### Problem requirements
Could you recast every line of the records below as a JSON list of strings, with one string per line and blank lines omitted?

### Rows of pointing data
=-=-=

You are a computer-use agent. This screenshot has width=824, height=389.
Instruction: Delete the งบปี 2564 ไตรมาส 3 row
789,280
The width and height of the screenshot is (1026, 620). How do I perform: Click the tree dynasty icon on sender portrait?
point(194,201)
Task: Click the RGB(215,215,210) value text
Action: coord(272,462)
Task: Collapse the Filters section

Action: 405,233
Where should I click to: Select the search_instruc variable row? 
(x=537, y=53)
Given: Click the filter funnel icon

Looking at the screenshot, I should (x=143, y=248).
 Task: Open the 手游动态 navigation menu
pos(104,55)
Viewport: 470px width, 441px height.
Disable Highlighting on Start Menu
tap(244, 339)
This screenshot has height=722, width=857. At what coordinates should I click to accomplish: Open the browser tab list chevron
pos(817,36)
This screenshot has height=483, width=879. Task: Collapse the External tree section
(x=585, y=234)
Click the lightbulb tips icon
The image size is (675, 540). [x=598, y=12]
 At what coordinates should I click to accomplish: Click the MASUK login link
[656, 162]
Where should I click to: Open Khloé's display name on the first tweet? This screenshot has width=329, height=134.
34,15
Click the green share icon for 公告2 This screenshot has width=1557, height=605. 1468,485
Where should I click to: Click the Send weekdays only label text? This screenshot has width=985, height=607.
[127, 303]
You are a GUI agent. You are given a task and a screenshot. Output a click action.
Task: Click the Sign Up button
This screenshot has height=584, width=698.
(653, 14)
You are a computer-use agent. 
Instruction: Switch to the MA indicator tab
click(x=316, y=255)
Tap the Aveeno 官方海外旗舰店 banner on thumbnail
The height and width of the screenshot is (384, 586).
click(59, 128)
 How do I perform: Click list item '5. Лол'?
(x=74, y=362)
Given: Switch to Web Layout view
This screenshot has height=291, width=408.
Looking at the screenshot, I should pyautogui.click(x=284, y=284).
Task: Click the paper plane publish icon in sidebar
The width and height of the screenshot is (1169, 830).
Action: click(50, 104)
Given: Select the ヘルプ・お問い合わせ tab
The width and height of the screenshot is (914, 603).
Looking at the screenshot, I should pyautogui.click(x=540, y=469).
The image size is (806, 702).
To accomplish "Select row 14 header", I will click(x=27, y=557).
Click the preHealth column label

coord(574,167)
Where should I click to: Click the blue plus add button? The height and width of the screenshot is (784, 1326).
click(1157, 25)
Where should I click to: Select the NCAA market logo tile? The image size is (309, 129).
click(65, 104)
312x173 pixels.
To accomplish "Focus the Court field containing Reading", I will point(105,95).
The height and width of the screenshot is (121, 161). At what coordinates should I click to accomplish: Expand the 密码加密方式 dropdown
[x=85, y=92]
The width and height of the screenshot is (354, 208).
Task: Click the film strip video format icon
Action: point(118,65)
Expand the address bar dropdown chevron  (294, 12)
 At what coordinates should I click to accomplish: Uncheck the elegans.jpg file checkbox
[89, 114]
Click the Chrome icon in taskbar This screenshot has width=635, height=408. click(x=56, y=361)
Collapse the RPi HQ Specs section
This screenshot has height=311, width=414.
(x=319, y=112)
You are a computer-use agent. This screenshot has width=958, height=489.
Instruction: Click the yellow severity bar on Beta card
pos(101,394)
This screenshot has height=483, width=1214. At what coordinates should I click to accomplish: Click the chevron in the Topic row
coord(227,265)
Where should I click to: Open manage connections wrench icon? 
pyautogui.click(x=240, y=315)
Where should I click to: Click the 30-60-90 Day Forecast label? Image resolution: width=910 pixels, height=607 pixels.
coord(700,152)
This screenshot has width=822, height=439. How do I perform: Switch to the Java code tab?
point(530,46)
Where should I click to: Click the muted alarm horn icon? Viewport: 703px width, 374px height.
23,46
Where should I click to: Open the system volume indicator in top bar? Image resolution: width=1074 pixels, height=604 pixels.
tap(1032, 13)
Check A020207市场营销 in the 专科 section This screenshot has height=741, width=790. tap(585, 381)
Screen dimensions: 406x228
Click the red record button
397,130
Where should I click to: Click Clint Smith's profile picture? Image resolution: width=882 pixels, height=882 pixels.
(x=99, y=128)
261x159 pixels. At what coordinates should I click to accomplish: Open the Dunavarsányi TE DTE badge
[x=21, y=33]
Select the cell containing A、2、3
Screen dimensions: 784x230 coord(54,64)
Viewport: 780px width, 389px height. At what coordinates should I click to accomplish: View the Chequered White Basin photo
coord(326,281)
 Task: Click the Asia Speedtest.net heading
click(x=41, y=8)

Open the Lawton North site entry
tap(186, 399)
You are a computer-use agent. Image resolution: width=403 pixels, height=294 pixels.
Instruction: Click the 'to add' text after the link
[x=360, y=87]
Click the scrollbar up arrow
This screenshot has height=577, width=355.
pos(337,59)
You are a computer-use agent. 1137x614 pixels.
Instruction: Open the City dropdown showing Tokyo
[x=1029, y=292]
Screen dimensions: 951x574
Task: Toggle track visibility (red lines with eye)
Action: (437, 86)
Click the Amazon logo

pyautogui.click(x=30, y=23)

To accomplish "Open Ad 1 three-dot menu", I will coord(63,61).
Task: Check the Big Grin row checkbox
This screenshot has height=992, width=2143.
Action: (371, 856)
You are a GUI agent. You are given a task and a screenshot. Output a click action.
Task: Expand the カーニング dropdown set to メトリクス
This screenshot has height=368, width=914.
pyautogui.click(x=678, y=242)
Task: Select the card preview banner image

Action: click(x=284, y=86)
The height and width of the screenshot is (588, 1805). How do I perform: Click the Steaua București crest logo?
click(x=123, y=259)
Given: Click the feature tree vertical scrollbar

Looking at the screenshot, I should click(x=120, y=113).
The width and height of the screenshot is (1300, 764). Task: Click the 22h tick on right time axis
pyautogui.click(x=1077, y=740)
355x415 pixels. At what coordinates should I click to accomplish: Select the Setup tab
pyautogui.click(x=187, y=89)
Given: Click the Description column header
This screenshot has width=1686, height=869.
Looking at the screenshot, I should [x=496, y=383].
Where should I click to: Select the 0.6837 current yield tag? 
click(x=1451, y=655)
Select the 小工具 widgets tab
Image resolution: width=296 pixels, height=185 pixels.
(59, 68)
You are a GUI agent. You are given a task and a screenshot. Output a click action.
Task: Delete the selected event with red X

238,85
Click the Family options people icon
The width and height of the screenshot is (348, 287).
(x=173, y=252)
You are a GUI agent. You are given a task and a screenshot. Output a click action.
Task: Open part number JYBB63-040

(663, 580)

=-=-=

### Answer for this exercise
[
  "You are a computer-use agent. This screenshot has width=824, height=389.",
  "Instruction: Delete the งบปี 2564 ไตรมาส 3 row",
  "789,280",
  "The width and height of the screenshot is (1026, 620). How do I perform: Click the tree dynasty icon on sender portrait?",
  "point(194,201)",
  "Task: Click the RGB(215,215,210) value text",
  "Action: coord(272,462)",
  "Task: Collapse the Filters section",
  "Action: 405,233",
  "Where should I click to: Select the search_instruc variable row? ",
  "(x=537, y=53)",
  "Given: Click the filter funnel icon",
  "Looking at the screenshot, I should (x=143, y=248).",
  " Task: Open the 手游动态 navigation menu",
  "pos(104,55)",
  "Viewport: 470px width, 441px height.",
  "Disable Highlighting on Start Menu",
  "tap(244, 339)",
  "This screenshot has height=722, width=857. At what coordinates should I click to accomplish: Open the browser tab list chevron",
  "pos(817,36)",
  "This screenshot has height=483, width=879. Task: Collapse the External tree section",
  "(x=585, y=234)",
  "Click the lightbulb tips icon",
  "The image size is (675, 540). [x=598, y=12]",
  " At what coordinates should I click to accomplish: Click the MASUK login link",
  "[656, 162]",
  "Where should I click to: Open Khloé's display name on the first tweet? This screenshot has width=329, height=134.",
  "34,15",
  "Click the green share icon for 公告2 This screenshot has width=1557, height=605. 1468,485",
  "Where should I click to: Click the Send weekdays only label text? This screenshot has width=985, height=607.",
  "[127, 303]",
  "You are a GUI agent. You are given a task and a screenshot. Output a click action.",
  "Task: Click the Sign Up button",
  "This screenshot has height=584, width=698.",
  "(653, 14)",
  "You are a computer-use agent. ",
  "Instruction: Switch to the MA indicator tab",
  "click(x=316, y=255)",
  "Tap the Aveeno 官方海外旗舰店 banner on thumbnail",
  "The height and width of the screenshot is (384, 586).",
  "click(59, 128)",
  " How do I perform: Click list item '5. Лол'?",
  "(x=74, y=362)",
  "Given: Switch to Web Layout view",
  "This screenshot has height=291, width=408.",
  "Looking at the screenshot, I should pyautogui.click(x=284, y=284).",
  "Task: Click the paper plane publish icon in sidebar",
  "The width and height of the screenshot is (1169, 830).",
  "Action: click(50, 104)",
  "Given: Select the ヘルプ・お問い合わせ tab",
  "The width and height of the screenshot is (914, 603).",
  "Looking at the screenshot, I should pyautogui.click(x=540, y=469).",
  "The image size is (806, 702).",
  "To accomplish \"Select row 14 header\", I will click(x=27, y=557).",
  "Click the preHealth column label",
  "coord(574,167)",
  "Where should I click to: Click the blue plus add button? The height and width of the screenshot is (784, 1326).",
  "click(1157, 25)",
  "Where should I click to: Select the NCAA market logo tile? The image size is (309, 129).",
  "click(65, 104)",
  "312x173 pixels.",
  "To accomplish \"Focus the Court field containing Reading\", I will point(105,95).",
  "The height and width of the screenshot is (121, 161). At what coordinates should I click to accomplish: Expand the 密码加密方式 dropdown",
  "[x=85, y=92]",
  "The width and height of the screenshot is (354, 208).",
  "Task: Click the film strip video format icon",
  "Action: point(118,65)",
  "Expand the address bar dropdown chevron  (294, 12)",
  " At what coordinates should I click to accomplish: Uncheck the elegans.jpg file checkbox",
  "[89, 114]",
  "Click the Chrome icon in taskbar This screenshot has width=635, height=408. click(x=56, y=361)",
  "Collapse the RPi HQ Specs section",
  "This screenshot has height=311, width=414.",
  "(x=319, y=112)",
  "You are a computer-use agent. This screenshot has width=958, height=489.",
  "Instruction: Click the yellow severity bar on Beta card",
  "pos(101,394)",
  "This screenshot has height=483, width=1214. At what coordinates should I click to accomplish: Click the chevron in the Topic row",
  "coord(227,265)",
  "Where should I click to: Open manage connections wrench icon? ",
  "pyautogui.click(x=240, y=315)",
  "Where should I click to: Click the 30-60-90 Day Forecast label? Image resolution: width=910 pixels, height=607 pixels.",
  "coord(700,152)",
  "This screenshot has width=822, height=439. How do I perform: Switch to the Java code tab?",
  "point(530,46)",
  "Where should I click to: Click the muted alarm horn icon? Viewport: 703px width, 374px height.",
  "23,46",
  "Where should I click to: Open the system volume indicator in top bar? Image resolution: width=1074 pixels, height=604 pixels.",
  "tap(1032, 13)",
  "Check A020207市场营销 in the 专科 section This screenshot has height=741, width=790. tap(585, 381)",
  "Screen dimensions: 406x228",
  "Click the red record button",
  "397,130",
  "Where should I click to: Click Clint Smith's profile picture? Image resolution: width=882 pixels, height=882 pixels.",
  "(x=99, y=128)",
  "261x159 pixels. At what coordinates should I click to accomplish: Open the Dunavarsányi TE DTE badge",
  "[x=21, y=33]",
  "Select the cell containing A、2、3",
  "Screen dimensions: 784x230 coord(54,64)",
  "Viewport: 780px width, 389px height. At what coordinates should I click to accomplish: View the Chequered White Basin photo",
  "coord(326,281)",
  " Task: Click the Asia Speedtest.net heading",
  "click(x=41, y=8)",
  "Open the Lawton North site entry",
  "tap(186, 399)",
  "You are a computer-use agent. Image resolution: width=403 pixels, height=294 pixels.",
  "Instruction: Click the 'to add' text after the link",
  "[x=360, y=87]",
  "Click the scrollbar up arrow",
  "This screenshot has height=577, width=355.",
  "pos(337,59)",
  "You are a computer-use agent. 1137x614 pixels.",
  "Instruction: Open the City dropdown showing Tokyo",
  "[x=1029, y=292]",
  "Screen dimensions: 951x574",
  "Task: Toggle track visibility (red lines with eye)",
  "Action: (437, 86)",
  "Click the Amazon logo",
  "pyautogui.click(x=30, y=23)",
  "To accomplish \"Open Ad 1 three-dot menu\", I will coord(63,61).",
  "Task: Check the Big Grin row checkbox",
  "This screenshot has height=992, width=2143.",
  "Action: (371, 856)",
  "You are a GUI agent. You are given a task and a screenshot. Output a click action.",
  "Task: Expand the カーニング dropdown set to メトリクス",
  "This screenshot has height=368, width=914.",
  "pyautogui.click(x=678, y=242)",
  "Task: Select the card preview banner image",
  "Action: click(x=284, y=86)",
  "The height and width of the screenshot is (588, 1805). How do I perform: Click the Steaua București crest logo?",
  "click(x=123, y=259)",
  "Given: Click the feature tree vertical scrollbar",
  "Looking at the screenshot, I should click(x=120, y=113).",
  "The width and height of the screenshot is (1300, 764). Task: Click the 22h tick on right time axis",
  "pyautogui.click(x=1077, y=740)",
  "355x415 pixels. At what coordinates should I click to accomplish: Select the Setup tab",
  "pyautogui.click(x=187, y=89)",
  "Given: Click the Description column header",
  "This screenshot has width=1686, height=869.",
  "Looking at the screenshot, I should [x=496, y=383].",
  "Where should I click to: Select the 0.6837 current yield tag? ",
  "click(x=1451, y=655)",
  "Select the 小工具 widgets tab",
  "Image resolution: width=296 pixels, height=185 pixels.",
  "(59, 68)",
  "You are a GUI agent. You are given a task and a screenshot. Output a click action.",
  "Task: Delete the selected event with red X",
  "238,85",
  "Click the Family options people icon",
  "The width and height of the screenshot is (348, 287).",
  "(x=173, y=252)",
  "You are a GUI agent. You are given a task and a screenshot. Output a click action.",
  "Task: Open part number JYBB63-040",
  "(663, 580)"
]